• 作業内容
以下に示す花火大会についての文章の続きを、最後の文のあとから書いてください。

戻りたくない人生の1ページがあります。二十歳前後の私は、体育会アメフト部の厳しい上下関係と、厳しい練習の中で、自分を守ることに必死でした。
大学2年の夏、花火大会があると聞き、練習後に同期の仲間たちと多摩川の土手に潜り込みました。まわりは楽しそうな声をあげていましたが、私たちは無言で花火を見つめ、パッと広がる花火を見ながら、ボロボロの心を癒やしました。
他校で開催された花火大会の映像を見て
「こんなイベントができたら、たくさんの子供が喜ぶに違いない。子供たちだけでなく自粛で疲れた多くの人が元気になるだろう。」
と感じました。しかし同時に「素人のできるレベルのものではない。リスクが高すぎる。専門の知識を持つ者が居なければ到底できない。」とも感じました。
花火に関する知識を持つ人をいくつかの方面から探したところ、NEGGという隣町小学校のおやじ会にたどり着きました。過去に成功と失敗を繰り返してきたNEGGは、私たちの協力依頼を快く受けてくださり、自分達の培った知識を丁寧に教えてくれました。
警察署や消防署への許可申請、近隣宅の騒音対策、子供たちが密にならない工夫など、初めて経験する課題がたくさんありました。それでも400名弱の児童と100名ほどのボランティアの申し込みがエネルギーとなり、たくさんの人の協力のもと1つずつ課題をクリアしていきました。
当日を迎えるにあたり、考えました。
「子供たちの安全第一、トラブルなく円滑に終了させる。参加してくれるオヤジたちをカッコよく見せたい。」
過去のイベントでは、やりたがりの自分が先頭に立つため、当日に全体が見えなくなっていました。それでも集まってくれる仲間たちが臨機応変に立ち回ってくれるおかげで成り立ってきました。
当日はNEGGの指導のもと、花火打ち上げの4時間前から準備が始まりました。40mナイアガラの準備に2時間かかりましたが、たくさんのボランティアの協力により無事に子供たちを迎え入れることができました。

• 表示データ
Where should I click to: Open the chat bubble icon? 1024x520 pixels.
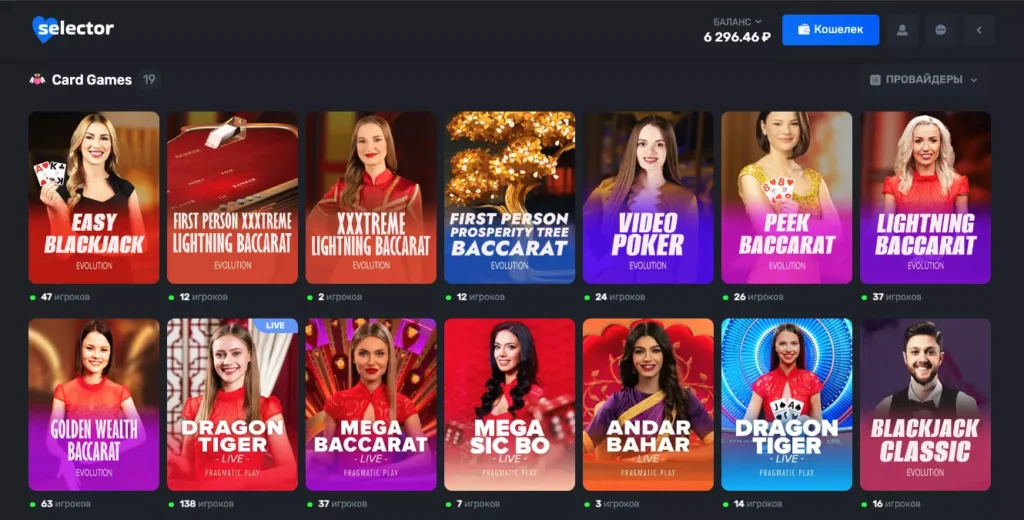click(x=940, y=30)
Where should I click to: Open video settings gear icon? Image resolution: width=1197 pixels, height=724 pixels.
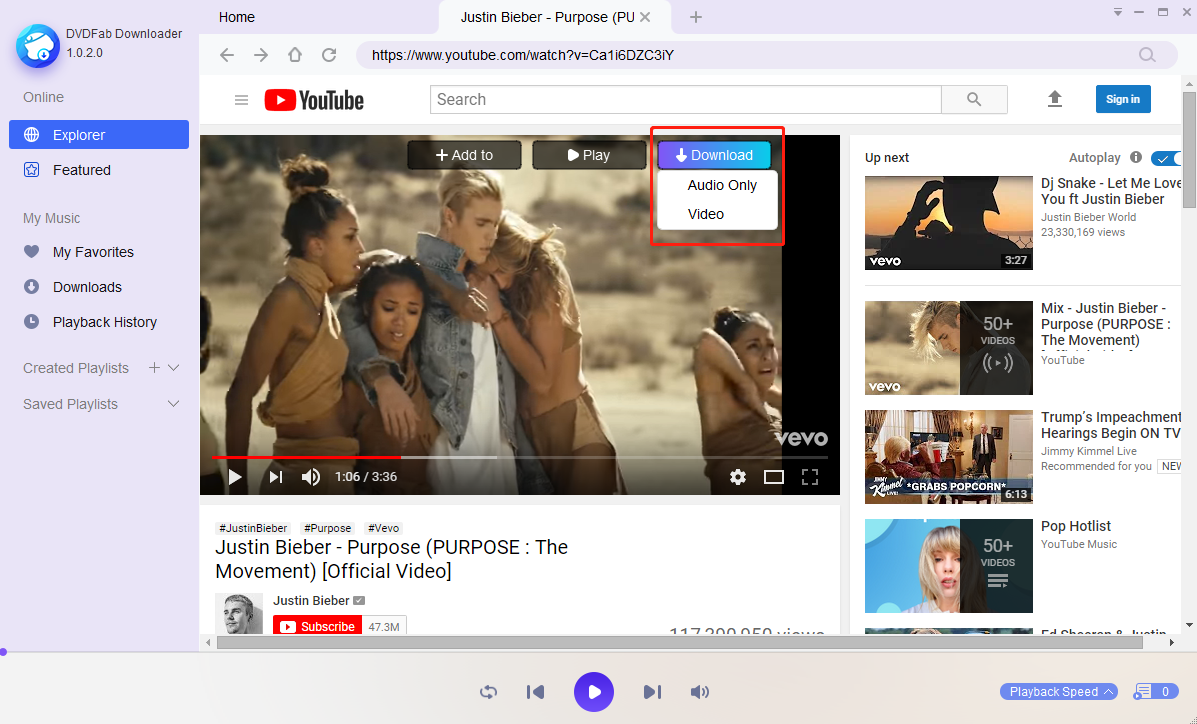(x=738, y=477)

• 回答
16:00に子供たちが集まり、室内外でイベントが始まると、あっと言う間に時は流れ、陽が暮れていきました。1発目の打ち上げ花火を、子供たちと一緒に祈るような気持ちで見守りました。しかし、子供たちの大歓声がそんな不安を一瞬でかき消してくれました。大きな音とともに花火はどんどん打ち上がり、学校の外にもギャラリーが増える中、いよいよクライマックスのナイアガラの番になりました。導火線が切れて着火に時間がかかりましたが、みんなが固唾をのんで見守る中、最後は見事に火花を散らしてくれました。
今回の花火大会は、参加してくれた全員に喜んでもらうことができたのではないかと思います。反省するならば、オヤジたちへの安全の配慮が足りなかったことです。今回も完璧に立ち回ってくれたオヤジたちは「さすが」というしかありません。花火を打ち上げているオヤジたちの表情からはアドレナリンがドクドク流れているのを感じました。私を含めて関わった多くの人が、興奮を感じたと思います。事故が起きる可能性がゼロではない今回のイベントは、ビビらず最後まで突き進んだことが成功の要因であったと思います。だからこそ、もう一歩冷静でいるための決め事が必要であったと感じています。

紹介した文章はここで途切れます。